Morane donna plusieurs tractions à la corde, qui tint bon. Alors, prenant appui des pieds contre la muraille, il se hissa rapidement. Sa tête se trouvait à hauteur du conduit, quand la voix de Jack Star lui parvint à nouveau :

— Vite, Bob, je n’en puis plus !

Morane s’accrocha au rebord du conduit, en disant :

— Vous pouvez dénouer la corde et la tirer à vous, Jack. Ensuite, avancez pour me laisser de la place.

Une suite de raclements, de frôlements lui apprirent que Star s’insinuait plus avant dans le boyau, où il se glissa à son tour. Derrière eux, de violents craquements leur apprenaient que la porte était en train de céder.

Pendant quelques instants, Bob Morane et Jack Star demeurèrent immobiles, le bruit de leurs respirations haletantes se superposant aux craquements de la porte. Leurs fronts étaient couverts de sueur, mais ils ne savaient si c’était à cause de la chaleur régnant dans le boyau ou de l’angoisse qui les étreignait.

— Avançons, commanda Morane.

Rampant, ils se mirent à progresser le plus rapidement possible, et ils atteignirent bientôt le coude franchi précédemment par Morane. Quand Jack Star parvint presque à l’endroit où le conduit horizontal s’embranchait au tronçon vertical, il s’arrêta.

— Continuons, s’impatienta Bob Morane. Chaque seconde perdue diminue nos chances d’échapper à nos ennemis.

— Avancer, fit Star. Voudrais bien, mais il y a quelqu’un devant moi, qui bouche le passage…

Morane se souvint alors de Bill, qu’il avait laissé à peu près à cet endroit.

— C’est Jack Star qui m’accompagne, Bill, fit-il à haute voix. Il nous faut regagner le toit, fuir au plus vite.

La voix de l’Ecossais lui parvint, comme étouffée.

— Peux pas bouger, commandant. Suis bloqué.

— Comment cela, bloqué ?

— En vous attendant, j’ai voulu me retourner et je me suis coincé les épaules et les hanches. Impossible de me dégager.

D’où il se trouvait, Morane ne pouvait plus entendre ce qui se passait dans la chambre, mais il était fort probable que la porte avait cédé maintenant. Et, à cause de la maladresse de Ballantine, ils se trouvaient immobilisés dans ce boyau, pris comme des rats dans un piège.

Une fureur incontrôlable s’empara de Morane.

— Tu dois bouger, Bill, cria-t-il.

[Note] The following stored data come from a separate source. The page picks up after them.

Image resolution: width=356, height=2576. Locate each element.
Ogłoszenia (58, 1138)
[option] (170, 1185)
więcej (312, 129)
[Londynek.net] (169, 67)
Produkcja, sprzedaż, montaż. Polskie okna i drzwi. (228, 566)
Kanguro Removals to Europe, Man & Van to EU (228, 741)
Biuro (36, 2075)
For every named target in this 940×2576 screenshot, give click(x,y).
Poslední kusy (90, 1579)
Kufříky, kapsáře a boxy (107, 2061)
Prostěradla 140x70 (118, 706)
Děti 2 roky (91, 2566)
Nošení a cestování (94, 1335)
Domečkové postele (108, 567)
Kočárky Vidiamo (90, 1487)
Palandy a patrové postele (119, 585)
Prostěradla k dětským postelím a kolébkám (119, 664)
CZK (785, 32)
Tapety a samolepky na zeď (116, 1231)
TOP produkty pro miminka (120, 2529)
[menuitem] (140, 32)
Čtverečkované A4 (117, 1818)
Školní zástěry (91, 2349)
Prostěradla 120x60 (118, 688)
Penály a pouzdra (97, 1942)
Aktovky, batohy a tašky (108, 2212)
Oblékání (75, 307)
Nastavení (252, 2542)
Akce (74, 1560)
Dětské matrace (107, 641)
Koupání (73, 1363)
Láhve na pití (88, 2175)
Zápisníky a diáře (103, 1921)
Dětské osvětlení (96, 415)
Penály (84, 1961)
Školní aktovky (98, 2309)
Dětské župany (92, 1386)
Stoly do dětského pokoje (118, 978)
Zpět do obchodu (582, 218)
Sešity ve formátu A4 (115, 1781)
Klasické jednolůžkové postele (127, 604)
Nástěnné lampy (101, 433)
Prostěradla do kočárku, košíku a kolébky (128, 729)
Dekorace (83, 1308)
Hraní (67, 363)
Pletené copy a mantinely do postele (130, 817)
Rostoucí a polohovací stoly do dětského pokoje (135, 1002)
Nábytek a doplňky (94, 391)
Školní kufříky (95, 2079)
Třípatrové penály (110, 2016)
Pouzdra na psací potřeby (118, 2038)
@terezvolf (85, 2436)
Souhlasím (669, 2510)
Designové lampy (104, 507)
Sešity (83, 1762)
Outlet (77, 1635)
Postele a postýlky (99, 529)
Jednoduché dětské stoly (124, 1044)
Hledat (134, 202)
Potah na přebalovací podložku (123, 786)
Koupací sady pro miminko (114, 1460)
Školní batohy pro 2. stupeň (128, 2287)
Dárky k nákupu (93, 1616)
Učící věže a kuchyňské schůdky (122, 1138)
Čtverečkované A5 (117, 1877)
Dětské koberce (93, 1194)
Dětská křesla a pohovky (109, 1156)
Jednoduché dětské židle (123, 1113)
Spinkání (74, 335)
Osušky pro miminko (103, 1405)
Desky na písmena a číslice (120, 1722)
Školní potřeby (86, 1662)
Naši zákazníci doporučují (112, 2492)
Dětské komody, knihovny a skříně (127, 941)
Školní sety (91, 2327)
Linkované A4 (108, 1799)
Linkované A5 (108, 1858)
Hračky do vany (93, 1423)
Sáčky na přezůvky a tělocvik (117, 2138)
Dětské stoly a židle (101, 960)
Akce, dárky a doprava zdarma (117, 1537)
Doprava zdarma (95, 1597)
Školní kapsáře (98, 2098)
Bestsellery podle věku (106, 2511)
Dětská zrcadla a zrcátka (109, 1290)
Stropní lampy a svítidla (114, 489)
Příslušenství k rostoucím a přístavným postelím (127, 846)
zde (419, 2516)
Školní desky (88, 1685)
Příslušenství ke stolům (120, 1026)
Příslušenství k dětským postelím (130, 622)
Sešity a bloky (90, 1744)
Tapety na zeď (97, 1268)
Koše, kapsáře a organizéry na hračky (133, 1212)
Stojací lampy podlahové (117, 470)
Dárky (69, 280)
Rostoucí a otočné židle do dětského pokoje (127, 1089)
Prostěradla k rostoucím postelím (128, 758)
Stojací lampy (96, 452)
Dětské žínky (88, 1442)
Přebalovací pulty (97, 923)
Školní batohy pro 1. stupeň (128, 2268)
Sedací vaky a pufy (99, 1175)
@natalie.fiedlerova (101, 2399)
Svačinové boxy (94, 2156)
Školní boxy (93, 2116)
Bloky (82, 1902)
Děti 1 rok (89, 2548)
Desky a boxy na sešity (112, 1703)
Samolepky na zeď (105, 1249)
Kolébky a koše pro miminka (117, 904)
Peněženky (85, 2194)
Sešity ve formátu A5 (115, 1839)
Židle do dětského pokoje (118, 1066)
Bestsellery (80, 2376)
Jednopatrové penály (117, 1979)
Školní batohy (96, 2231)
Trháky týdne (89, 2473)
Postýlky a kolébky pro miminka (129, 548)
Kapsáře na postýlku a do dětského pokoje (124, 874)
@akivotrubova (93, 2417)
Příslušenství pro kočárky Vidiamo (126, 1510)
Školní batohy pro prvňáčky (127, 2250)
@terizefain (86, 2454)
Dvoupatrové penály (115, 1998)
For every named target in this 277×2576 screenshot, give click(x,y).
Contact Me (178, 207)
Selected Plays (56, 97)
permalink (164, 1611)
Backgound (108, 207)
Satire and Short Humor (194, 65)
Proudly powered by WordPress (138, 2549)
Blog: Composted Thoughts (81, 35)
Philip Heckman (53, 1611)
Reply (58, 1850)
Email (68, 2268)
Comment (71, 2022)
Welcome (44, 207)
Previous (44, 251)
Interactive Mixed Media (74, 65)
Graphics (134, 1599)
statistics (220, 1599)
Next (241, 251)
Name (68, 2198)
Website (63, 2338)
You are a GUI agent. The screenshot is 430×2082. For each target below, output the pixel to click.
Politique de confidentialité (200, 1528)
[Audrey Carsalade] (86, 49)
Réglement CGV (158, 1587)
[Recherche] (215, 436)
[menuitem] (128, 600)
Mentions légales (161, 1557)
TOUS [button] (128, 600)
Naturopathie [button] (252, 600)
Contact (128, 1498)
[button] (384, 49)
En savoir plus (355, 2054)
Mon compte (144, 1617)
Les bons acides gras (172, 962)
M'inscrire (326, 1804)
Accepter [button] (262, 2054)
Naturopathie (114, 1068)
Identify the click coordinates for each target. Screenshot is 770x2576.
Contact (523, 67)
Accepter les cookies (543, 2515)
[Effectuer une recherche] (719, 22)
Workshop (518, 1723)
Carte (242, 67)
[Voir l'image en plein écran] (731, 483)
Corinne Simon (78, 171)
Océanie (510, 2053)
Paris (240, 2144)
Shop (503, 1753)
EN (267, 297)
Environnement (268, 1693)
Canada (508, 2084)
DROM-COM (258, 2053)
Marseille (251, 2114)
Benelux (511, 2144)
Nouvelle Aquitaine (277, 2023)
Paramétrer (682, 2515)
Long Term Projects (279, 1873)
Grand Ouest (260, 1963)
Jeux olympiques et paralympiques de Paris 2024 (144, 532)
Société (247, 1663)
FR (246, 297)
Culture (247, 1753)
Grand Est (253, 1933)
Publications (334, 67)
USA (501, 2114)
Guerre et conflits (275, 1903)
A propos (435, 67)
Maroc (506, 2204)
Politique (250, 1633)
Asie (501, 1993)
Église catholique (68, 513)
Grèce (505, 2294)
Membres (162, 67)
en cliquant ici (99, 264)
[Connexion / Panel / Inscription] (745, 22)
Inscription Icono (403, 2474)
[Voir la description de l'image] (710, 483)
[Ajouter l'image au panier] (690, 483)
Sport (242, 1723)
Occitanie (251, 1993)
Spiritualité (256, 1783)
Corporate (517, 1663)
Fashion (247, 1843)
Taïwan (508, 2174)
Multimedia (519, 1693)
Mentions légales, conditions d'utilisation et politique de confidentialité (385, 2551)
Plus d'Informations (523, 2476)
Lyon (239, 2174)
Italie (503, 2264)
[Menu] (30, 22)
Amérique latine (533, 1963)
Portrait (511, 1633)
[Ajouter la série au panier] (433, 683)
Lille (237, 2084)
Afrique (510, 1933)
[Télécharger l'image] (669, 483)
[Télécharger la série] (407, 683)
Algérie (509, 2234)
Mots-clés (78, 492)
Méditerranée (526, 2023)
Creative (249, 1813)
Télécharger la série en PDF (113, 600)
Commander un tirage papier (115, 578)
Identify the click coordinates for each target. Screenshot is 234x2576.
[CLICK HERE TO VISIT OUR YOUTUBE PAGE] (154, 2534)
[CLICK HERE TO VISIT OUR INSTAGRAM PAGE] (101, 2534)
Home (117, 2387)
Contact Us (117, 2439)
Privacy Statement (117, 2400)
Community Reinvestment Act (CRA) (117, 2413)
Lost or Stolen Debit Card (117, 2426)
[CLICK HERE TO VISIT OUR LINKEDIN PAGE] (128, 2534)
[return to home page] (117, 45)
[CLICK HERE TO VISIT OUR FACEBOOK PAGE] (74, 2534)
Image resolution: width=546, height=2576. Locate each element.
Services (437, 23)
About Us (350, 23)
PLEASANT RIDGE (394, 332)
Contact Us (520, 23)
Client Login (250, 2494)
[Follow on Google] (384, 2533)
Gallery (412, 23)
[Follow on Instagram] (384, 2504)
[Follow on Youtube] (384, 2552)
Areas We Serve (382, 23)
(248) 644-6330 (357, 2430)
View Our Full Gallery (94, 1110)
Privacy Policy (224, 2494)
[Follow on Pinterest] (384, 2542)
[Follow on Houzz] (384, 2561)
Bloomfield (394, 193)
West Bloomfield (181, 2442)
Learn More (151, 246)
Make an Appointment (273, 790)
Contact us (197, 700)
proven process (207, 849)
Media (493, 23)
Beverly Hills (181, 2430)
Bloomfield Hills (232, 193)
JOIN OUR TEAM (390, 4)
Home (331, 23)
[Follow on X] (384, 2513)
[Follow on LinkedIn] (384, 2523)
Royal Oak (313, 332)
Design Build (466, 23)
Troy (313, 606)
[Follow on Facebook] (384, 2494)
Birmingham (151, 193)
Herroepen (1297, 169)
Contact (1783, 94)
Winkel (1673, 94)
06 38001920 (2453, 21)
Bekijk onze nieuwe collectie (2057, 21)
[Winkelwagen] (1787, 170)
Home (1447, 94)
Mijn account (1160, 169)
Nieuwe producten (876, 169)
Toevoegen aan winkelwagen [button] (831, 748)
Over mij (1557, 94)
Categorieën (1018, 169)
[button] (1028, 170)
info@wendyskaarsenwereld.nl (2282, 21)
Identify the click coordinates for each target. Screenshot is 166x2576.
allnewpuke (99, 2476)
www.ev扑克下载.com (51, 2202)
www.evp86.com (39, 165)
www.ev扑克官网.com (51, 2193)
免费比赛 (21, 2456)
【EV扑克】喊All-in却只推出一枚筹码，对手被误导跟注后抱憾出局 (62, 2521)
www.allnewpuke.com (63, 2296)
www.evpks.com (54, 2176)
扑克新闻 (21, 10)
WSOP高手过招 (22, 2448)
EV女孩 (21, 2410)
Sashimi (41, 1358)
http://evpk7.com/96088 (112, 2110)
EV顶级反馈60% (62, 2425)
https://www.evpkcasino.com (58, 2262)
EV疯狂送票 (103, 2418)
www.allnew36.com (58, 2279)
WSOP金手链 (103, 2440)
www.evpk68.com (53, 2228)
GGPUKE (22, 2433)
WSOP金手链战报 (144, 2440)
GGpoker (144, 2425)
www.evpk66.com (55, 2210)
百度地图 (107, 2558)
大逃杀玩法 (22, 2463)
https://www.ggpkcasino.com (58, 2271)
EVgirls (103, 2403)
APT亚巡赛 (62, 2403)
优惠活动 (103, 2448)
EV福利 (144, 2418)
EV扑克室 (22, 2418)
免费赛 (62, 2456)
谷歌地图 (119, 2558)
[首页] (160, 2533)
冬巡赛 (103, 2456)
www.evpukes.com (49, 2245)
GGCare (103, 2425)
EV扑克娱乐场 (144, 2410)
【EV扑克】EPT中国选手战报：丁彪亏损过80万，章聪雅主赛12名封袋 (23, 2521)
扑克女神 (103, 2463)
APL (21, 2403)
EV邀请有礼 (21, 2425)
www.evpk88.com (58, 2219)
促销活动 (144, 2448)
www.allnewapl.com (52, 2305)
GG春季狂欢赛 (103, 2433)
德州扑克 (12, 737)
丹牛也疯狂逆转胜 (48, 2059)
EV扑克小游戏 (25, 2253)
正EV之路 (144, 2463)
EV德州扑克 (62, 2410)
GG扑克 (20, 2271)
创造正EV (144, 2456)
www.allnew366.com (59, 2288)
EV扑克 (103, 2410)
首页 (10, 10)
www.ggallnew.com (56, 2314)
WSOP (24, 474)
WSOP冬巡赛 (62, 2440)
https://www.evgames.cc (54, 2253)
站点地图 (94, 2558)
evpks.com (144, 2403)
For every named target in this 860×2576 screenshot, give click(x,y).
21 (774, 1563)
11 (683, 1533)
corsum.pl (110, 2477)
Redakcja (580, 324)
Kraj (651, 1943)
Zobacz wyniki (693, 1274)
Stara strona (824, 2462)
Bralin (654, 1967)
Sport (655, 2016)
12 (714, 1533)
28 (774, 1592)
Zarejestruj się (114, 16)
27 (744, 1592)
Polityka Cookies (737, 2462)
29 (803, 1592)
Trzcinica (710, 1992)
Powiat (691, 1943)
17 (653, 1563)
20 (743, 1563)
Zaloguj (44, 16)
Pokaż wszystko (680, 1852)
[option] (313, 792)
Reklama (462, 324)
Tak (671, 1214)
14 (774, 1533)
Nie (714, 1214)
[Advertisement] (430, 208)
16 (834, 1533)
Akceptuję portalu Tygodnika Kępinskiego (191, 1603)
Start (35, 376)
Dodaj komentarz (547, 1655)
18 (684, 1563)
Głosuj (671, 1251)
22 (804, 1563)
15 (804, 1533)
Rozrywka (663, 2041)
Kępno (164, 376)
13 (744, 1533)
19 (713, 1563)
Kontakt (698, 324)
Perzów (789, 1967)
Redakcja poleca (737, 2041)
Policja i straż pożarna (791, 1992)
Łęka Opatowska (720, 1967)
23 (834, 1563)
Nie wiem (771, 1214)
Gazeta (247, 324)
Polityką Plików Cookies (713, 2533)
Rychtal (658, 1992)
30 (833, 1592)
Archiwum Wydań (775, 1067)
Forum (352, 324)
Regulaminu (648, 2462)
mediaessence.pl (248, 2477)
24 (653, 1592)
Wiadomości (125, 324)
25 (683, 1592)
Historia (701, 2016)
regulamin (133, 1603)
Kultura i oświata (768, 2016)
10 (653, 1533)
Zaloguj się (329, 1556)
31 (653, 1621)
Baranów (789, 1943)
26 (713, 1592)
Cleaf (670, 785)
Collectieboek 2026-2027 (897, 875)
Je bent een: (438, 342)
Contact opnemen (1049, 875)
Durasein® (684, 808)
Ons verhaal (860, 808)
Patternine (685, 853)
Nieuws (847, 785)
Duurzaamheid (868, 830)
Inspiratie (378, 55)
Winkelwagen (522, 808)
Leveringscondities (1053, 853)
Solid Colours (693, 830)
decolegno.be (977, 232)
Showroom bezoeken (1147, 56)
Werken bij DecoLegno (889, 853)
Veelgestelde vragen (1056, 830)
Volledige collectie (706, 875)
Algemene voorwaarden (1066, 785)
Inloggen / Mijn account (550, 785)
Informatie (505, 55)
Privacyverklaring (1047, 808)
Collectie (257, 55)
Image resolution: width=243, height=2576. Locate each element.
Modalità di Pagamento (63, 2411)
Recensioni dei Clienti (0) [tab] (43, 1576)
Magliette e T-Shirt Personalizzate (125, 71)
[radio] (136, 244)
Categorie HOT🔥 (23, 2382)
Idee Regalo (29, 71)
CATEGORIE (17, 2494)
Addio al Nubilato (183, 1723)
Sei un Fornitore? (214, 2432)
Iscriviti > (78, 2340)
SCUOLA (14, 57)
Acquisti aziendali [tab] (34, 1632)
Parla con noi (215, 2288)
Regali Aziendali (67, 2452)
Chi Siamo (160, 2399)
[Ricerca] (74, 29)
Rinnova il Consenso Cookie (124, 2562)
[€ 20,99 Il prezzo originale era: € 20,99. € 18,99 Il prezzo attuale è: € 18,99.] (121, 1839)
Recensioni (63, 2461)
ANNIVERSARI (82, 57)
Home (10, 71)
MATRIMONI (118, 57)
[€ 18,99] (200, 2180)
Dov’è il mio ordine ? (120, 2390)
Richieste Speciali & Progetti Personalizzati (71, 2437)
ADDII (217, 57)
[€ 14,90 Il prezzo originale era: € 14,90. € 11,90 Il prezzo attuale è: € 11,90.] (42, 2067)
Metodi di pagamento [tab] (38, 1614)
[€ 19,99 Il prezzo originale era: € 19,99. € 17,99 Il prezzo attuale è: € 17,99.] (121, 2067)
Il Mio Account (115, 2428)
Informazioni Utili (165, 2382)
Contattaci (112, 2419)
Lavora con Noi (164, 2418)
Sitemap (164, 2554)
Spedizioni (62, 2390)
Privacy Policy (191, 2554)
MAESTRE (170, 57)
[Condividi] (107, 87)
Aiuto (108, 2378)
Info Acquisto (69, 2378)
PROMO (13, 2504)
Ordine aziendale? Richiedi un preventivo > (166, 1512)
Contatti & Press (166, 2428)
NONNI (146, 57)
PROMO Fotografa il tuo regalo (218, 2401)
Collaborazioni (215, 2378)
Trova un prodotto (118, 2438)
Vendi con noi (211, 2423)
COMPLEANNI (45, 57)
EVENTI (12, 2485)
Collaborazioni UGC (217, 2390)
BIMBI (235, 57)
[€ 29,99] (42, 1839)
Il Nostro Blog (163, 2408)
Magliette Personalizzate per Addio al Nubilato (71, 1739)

Tu dois bouger ! Tu m’entends ?

— Je voudrais bien, commandant, mais c’est impossible. Coincé ! Je suis coincé.

— Donne des secousses, de toutes tes forces.

— J’ai essayé, commandant, mais ça ne marche pas.

— Essaye encore ! Essaye, tonnerre !

Les hommes de l’Ombre Jaune devaient avoir pénétré dans la chambre maintenant. Avant longtemps, ils s’engageraient eux aussi dans le conduit d’aération.

— Tu dois te dégager, Bill, cria encore Morane, ou je viens te découper en tout petits morceaux, dont les rats se régaleront.

Pourtant, le colosse faisait de son mieux, Morane le savait. Il se démenait comme un démon dans sa prison de briques, ahanant, soufflant et transpirant, mais en vain.

— Je suis démoli, se plaignait-il. Ma peau est arrachée. Je saigne.

— Arrache-la toute, ta peau, perds-le jusqu’à la dernière goutte, ton sang, jeta Morane avec rage, mais dégage-toi.

A nouveau, Ballantine se secoua pour se libérer. Toujours vainement.

— Alors, ça bouge ? demanda Morane sur un ton d’impatience grandissante.

— Peux pas, commandant. Je suis démoli. Je saigne de partout… Venez me découper en petits morceaux, je ne l’aurai pas volé. Cela m’apprendra de vouloir jouer ainsi les hommes-serpents.

Bob Morane serra les mâchoires. Cette situation était ridicule. Il fallait que Bill réussisse à se dégager ! Il le fallait à tout prix ! Pourtant, Ballantine s’y évertuait de toutes ses forces et, s’il ne bougeait pas, c’est que cela lui était impossible. Alors, Morane décida d’user du seul moyen capable de mettre Ballantine hors de soi, de décupler ses forces.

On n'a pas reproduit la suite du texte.